Sur cette relation est fondée sa mission : c’est lui qui m’a envoyé, car celui qui envoie fait connaître toute sa pensée à son Envoyé.
Donc, c’est-à-dire comme résultat de la grande déclaration qui précède. Plus les témoignages de Jésus sur sa personne et sur son origine divine devenaient lumineux et pénétrants, plus la haine des adversaires augmentait (verset 32).
Tel est le caractère de l’endurcissement.
Mais ces desseins meurtriers ne devaient pas s’accomplir alors, parce que son heure n’était pas encore venue.
Son heure, le moment de ses souffrances et de sa mort, Dieu l’avait marquée dans sa sagesse ; et jusqu’à ce qu’elle eût sonné il retenait la main de ses ennemis (comparer Jean 8.20 ; Jean 12.23 ; Jean 13.1).
Ce qui arrêtait ceux-ci, ce n’était sûrement pas, comme on l’a pensé, des scrupules de conscience ; mais plutôt la faveur populaire qui entourait encore Jésus et le protégeait contre les entreprises des chefs (Matthieu 26.5 ; Luc 20.19).

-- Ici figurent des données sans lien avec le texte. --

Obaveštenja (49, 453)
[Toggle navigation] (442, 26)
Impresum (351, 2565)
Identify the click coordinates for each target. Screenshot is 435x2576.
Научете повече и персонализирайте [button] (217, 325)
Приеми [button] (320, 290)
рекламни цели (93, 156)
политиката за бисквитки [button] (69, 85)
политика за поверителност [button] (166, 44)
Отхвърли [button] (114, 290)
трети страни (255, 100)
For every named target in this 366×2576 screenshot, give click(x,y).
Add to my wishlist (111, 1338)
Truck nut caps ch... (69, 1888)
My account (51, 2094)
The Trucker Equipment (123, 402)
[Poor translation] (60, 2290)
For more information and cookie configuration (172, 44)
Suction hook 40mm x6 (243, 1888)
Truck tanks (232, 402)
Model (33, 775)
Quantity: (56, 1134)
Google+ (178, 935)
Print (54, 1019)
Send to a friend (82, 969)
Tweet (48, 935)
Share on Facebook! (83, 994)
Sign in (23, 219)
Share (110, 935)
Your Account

Crurent en lui, comme Messie.
Cette foi, il est vrai, se fonde encore sur les seuls miracles de Jésus ; elle ne va pas jusqu’à proclamer directement sa messianité ; mais la manière détournée dont ils expriment leur sentiment était peut-être tout ce que leur permettait la crainte des chefs du peuple. Elle suffit d’ailleurs pour exciter la haine de ceux-ci (verset 32).
Les pharisiens entendirent eux-mêmes ce que la foule murmurait de lui ou l’apprirent par leurs espions ; le verbe grec permet les deux suppositions.

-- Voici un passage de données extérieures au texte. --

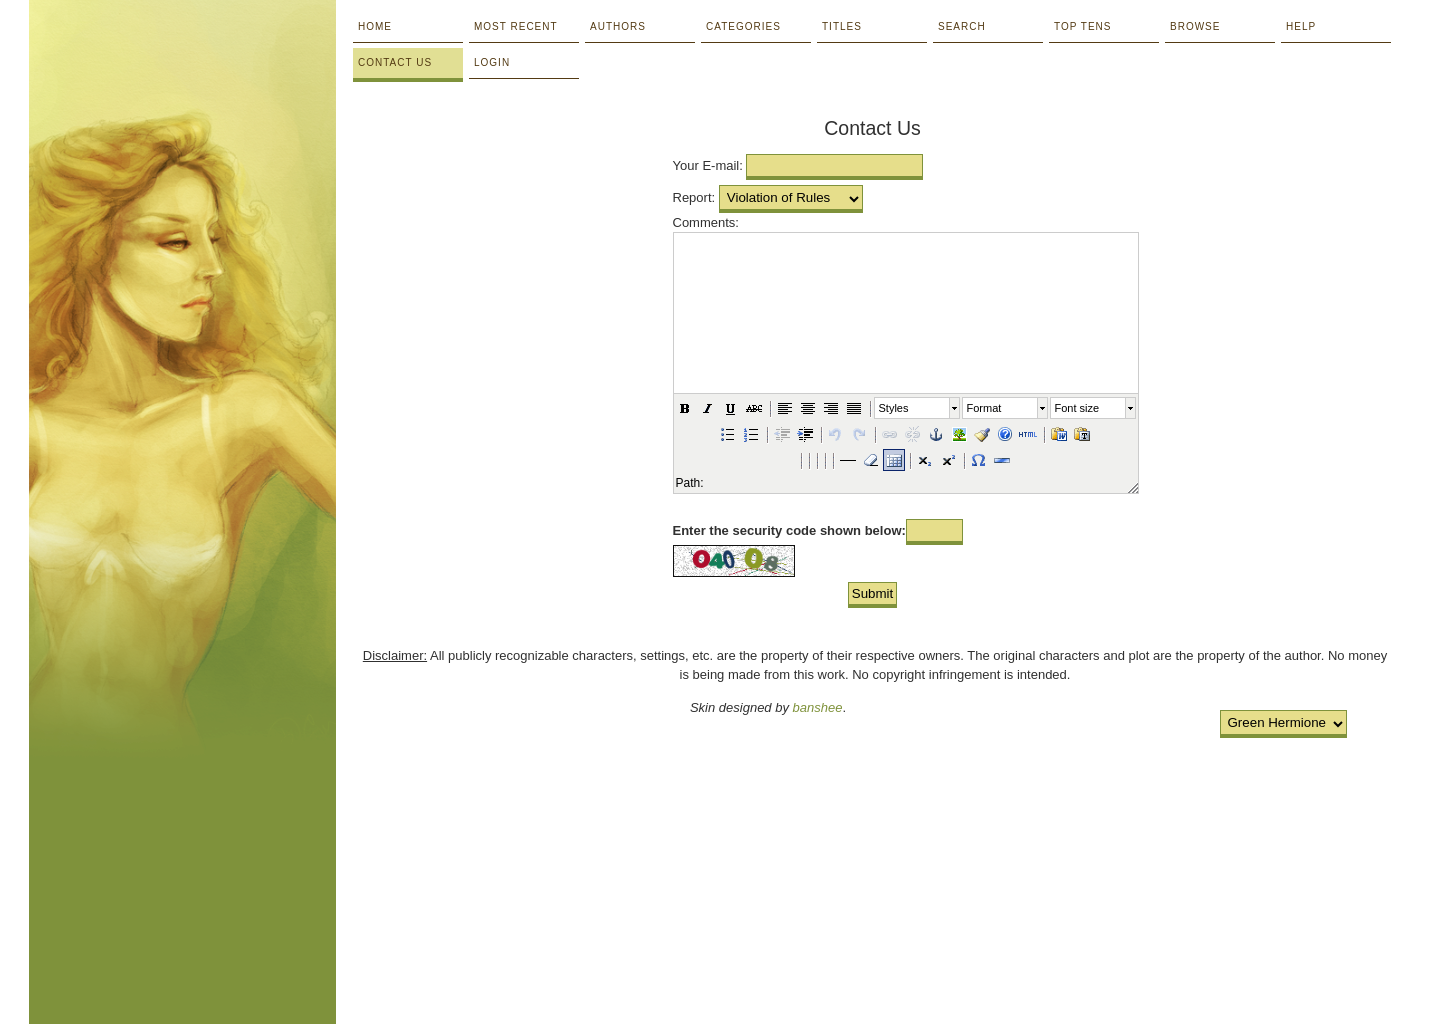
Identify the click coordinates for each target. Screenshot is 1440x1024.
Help (1301, 26)
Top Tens (1082, 26)
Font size (1077, 408)
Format (984, 408)
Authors (618, 26)
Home (375, 26)
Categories (743, 26)
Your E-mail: (708, 165)
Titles (842, 26)
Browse (1195, 26)
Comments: (706, 222)
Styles (894, 408)
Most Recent (516, 26)
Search (962, 26)
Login (492, 62)
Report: (694, 197)
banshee (818, 707)
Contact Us (395, 62)
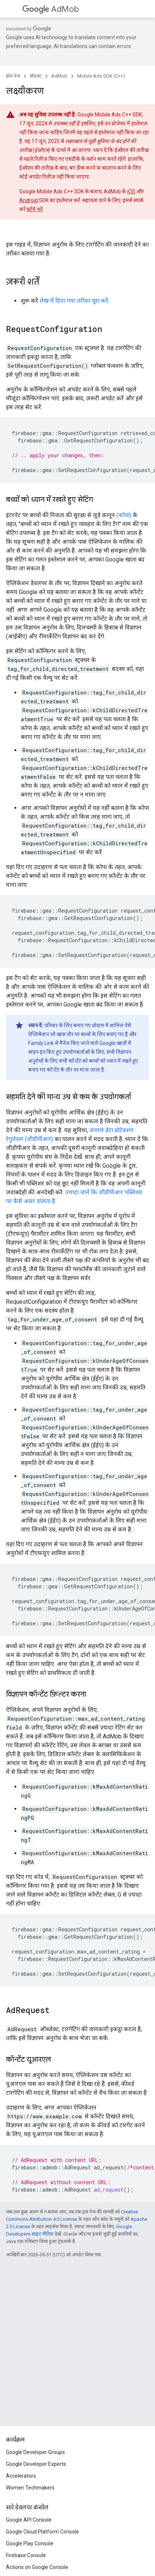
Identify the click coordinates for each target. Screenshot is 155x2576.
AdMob (50, 9)
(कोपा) (123, 515)
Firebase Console (26, 2555)
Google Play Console (29, 2543)
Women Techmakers (30, 2488)
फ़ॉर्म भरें (35, 209)
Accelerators (21, 2476)
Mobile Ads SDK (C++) (101, 76)
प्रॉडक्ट (36, 76)
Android (28, 200)
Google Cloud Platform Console (42, 2532)
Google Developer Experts (36, 2464)
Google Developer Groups (35, 2452)
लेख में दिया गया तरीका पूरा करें (74, 300)
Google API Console (29, 2520)
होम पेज (13, 76)
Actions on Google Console (37, 2567)
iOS (131, 191)
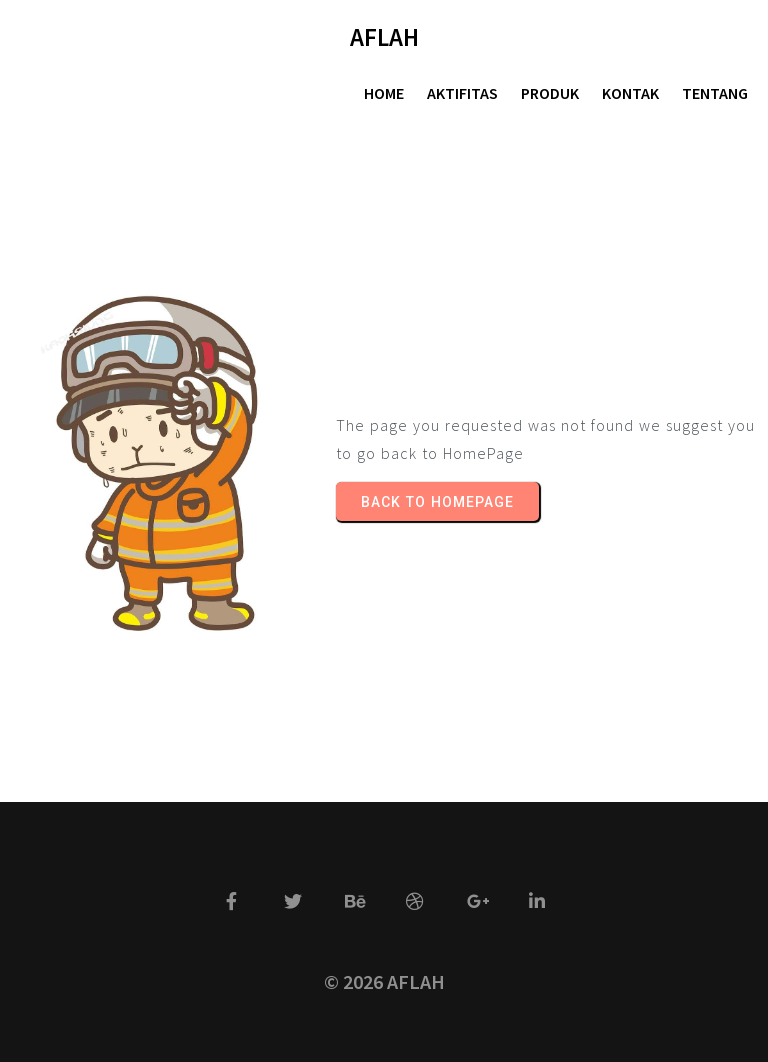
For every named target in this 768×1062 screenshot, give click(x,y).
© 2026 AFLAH (384, 981)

Et aussitôt le sanhédrin prit une prompte résolution et envoya des huissiers pour arrêter Jésus.
C’est, en effet, le sanhédrin qui est désigné dans ces deux classes d’hommes : les principaux sacrificateurs et les pharisiens. Il paraît que ce corps était justement alors assemblé ; c’est que, en effet, les chefs cherchaient à se saisir de Jésus (verset 30).

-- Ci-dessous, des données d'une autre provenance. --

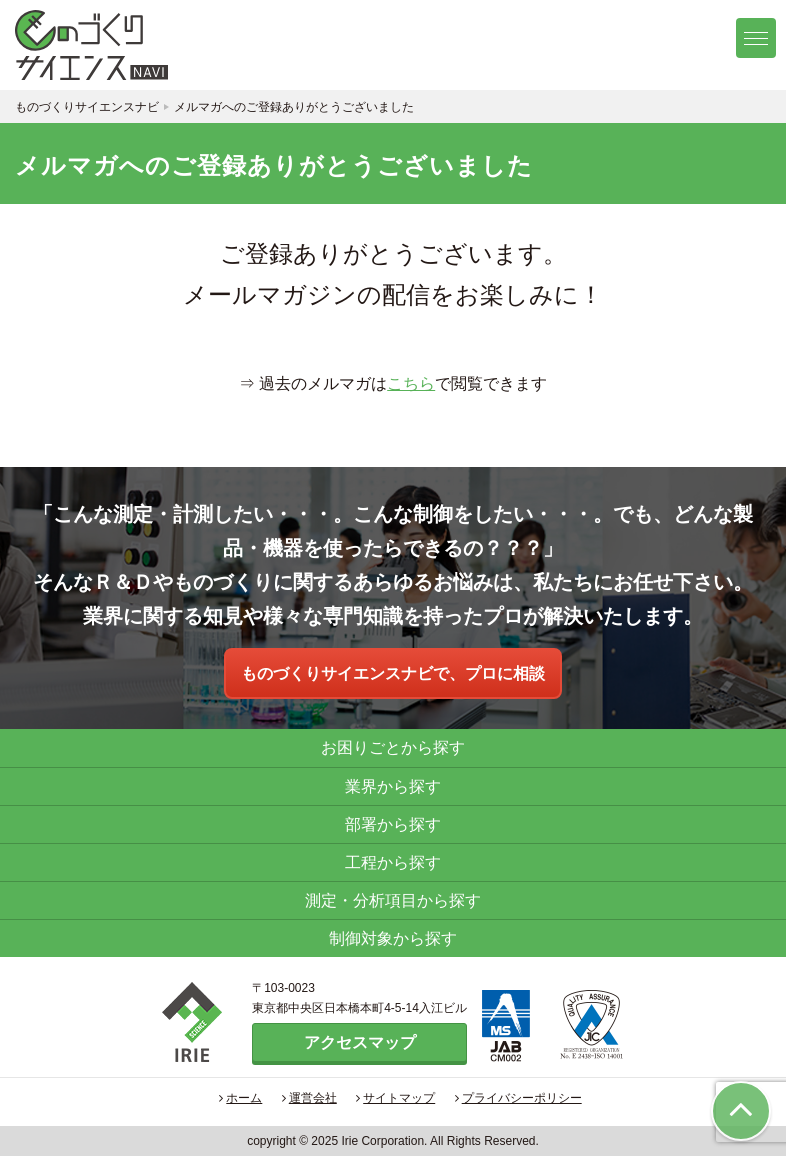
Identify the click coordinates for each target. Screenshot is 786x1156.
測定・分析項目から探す (393, 900)
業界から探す (393, 786)
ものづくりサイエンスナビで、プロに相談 (393, 673)
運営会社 (309, 1098)
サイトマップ (395, 1098)
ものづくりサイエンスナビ (115, 45)
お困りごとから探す (393, 747)
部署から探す (393, 824)
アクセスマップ (360, 1042)
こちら (411, 383)
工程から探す (393, 862)
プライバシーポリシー (518, 1098)
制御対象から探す (393, 938)
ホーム (240, 1098)
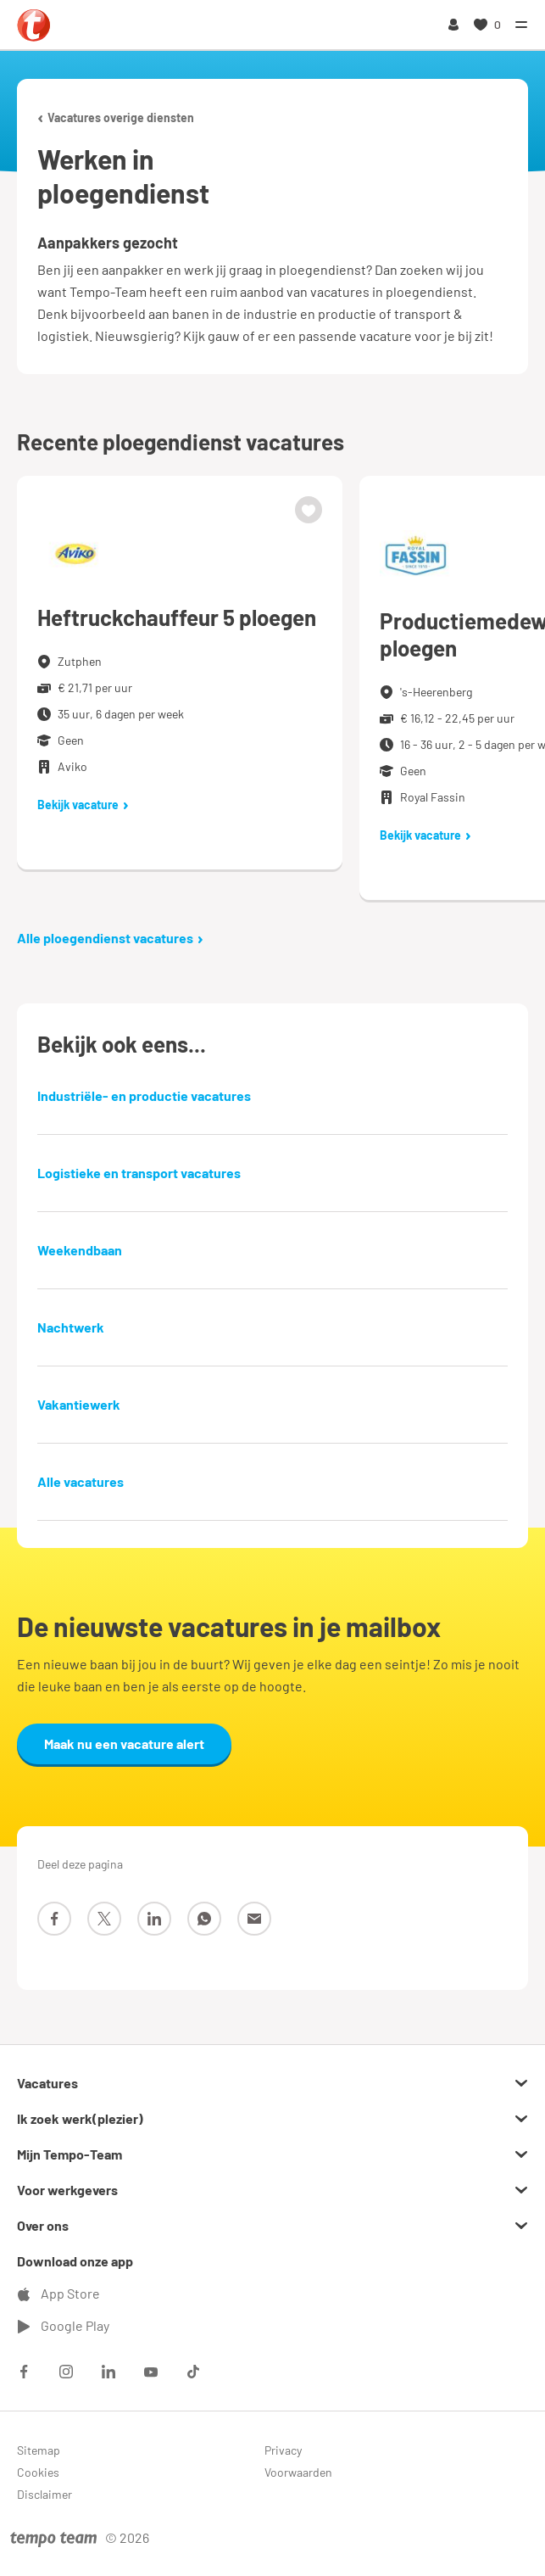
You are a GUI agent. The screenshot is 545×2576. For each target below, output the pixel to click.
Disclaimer (44, 2494)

Le sanhédrin se laisse entraîner à une démarche que l’on peut envisager comme l’ouverture des mesures juridiques dont le supplice de Jésus a été le terme.
Jésus n’ignore point ce qui se trame à son sujet ; c’est pourquoi (donc) il se sent pressé de faire entendre à ses adversaires un avertissement sérieux (versets 33 et 34).
Et d’abord, prévoyant clairement l’issue du conflit, il leur rappelle qu’il n’est plus avec eux que pour un peu de temps. Qu’ils se hâtent donc de profiter de sa présence ! D’ailleurs la mort qu’ils lui infligeront bientôt n’anéantira pas sa vie : elle sera le moment de son retour à Celui qui l’a envoyé. Mais eux, que de viendront-ils ? (verset 34).
Ce verset n’est pas facile à comprendre ; aussi a-t-il été très diversement interprété.
Tout dépend du sens qu’on attache à ce mot : vous me chercherez.
Il ne peut être question d’une recherche inspirée par la repentance, car alors Jésus ne dirait pas : vous ne me trouverez point.
S’agirait-il donc d’une recherche hostile, d’une haine impuissante qui s’exercera après le départ de Jésus contre ses disciples ? Cela n’est pas probable et peu en harmonie avec les derniers mots du verset.
Ou bien encore, Jésus annoncerait-il à ceux de ses auditeurs qui ont résisté à tous ses appels et qui s’apprêtent à le faire mourir, que même s’ils le cherchaient désormais, ils ne le trouveraient plus, parce que le temps de la grâce est passé pour eux ? Cette parole serait un Jugement prononcé sur leur endurcissement (comparer Luc 19.42).
Une telle pensée n’est pas étrangère à notre verset ; mais pour saisir le sens complet de celui ci, il faut se souvenir que Jésus parle en sa qualité de Messie aux chefs de la théocratie, représentants de ce peuple qui allait rejeter et crucifier le Libérateur que Dieu lui destinait et ainsi provoquer de terribles jugements qui bientôt fondront sur lui. Alors, dans son angoisse, il attendra vainement son Messie, il cherchera, sans le savoir, Celui qui était le seul vrai Messie et dont il avait méprisé la grâce et il ne le trouvera plus.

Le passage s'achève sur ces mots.